Now that we know xwininfo can probe the state, there is also no problem with capturing the screenshot via xwd:

myusername@pcB:~$ DISPLAY=:0.0 sudo xwd -root > /tmp/shot.xwd
  • Thank you, this helped me find what DISPLAY gdm3 was using. However, your solution won't have access to the DISPLAY used by gdm because you are not setting the XAUTHORITY variable, resulting in an xwd: unable to open display: 0.0 error.
    – thiggy01
    Commented May 8, 2020 at 16:05

For Lubuntu 20.04, you can use the SDDM version of jokerdino's answer, adjusting the theme. Run this command to display the greeter in your session:

sddm-greeter --test-mode --theme /usr/share/sddm/themes/lubuntu

Press the print screen key, select the area you want and save. No need to log out.

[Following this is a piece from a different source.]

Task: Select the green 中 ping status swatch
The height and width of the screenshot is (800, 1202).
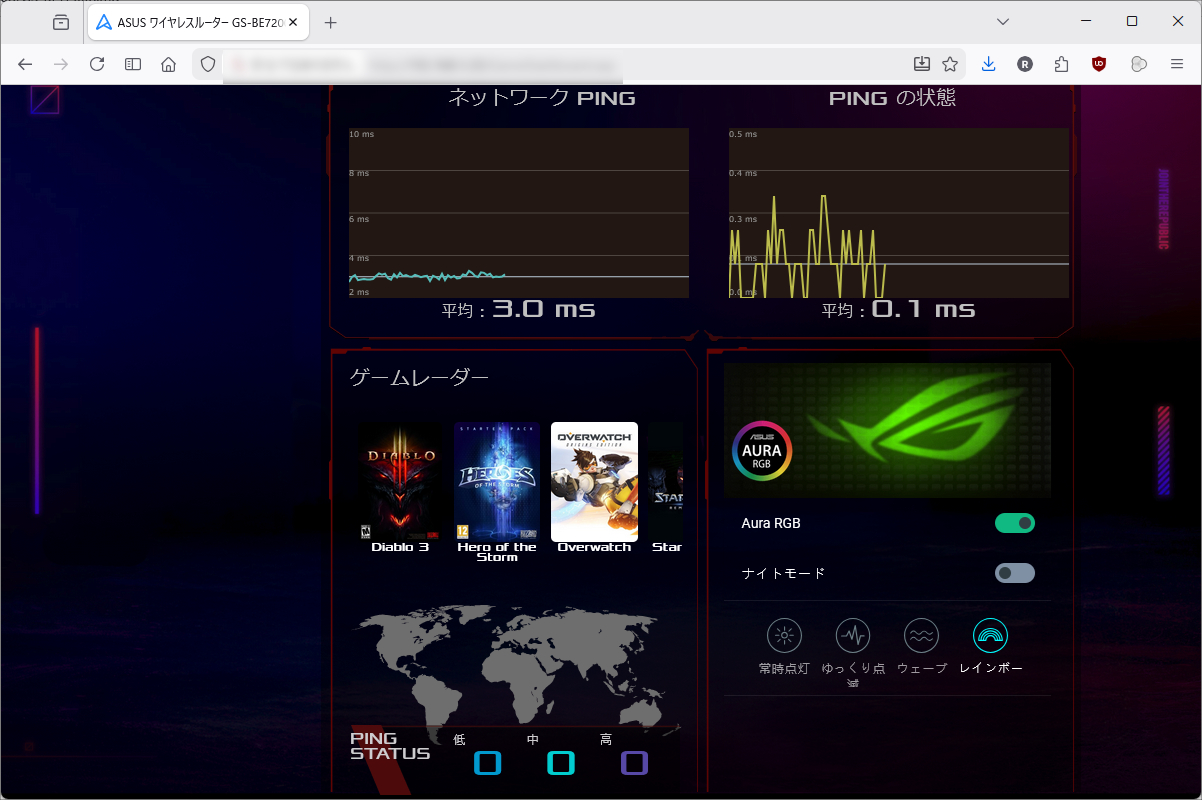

For Ubuntu with GDM3 as display manager

I adapted the answers given by @Niroshan, @Parto and @sdaau to work on recent versions of Ubuntu like 19.04 (Disco Dingo) and 20.04 (Focal Fossa). It's a really simple process, as shown below.

First, you will have to install the imagemagick package which has all the programs that'll be used in a script to take the shot.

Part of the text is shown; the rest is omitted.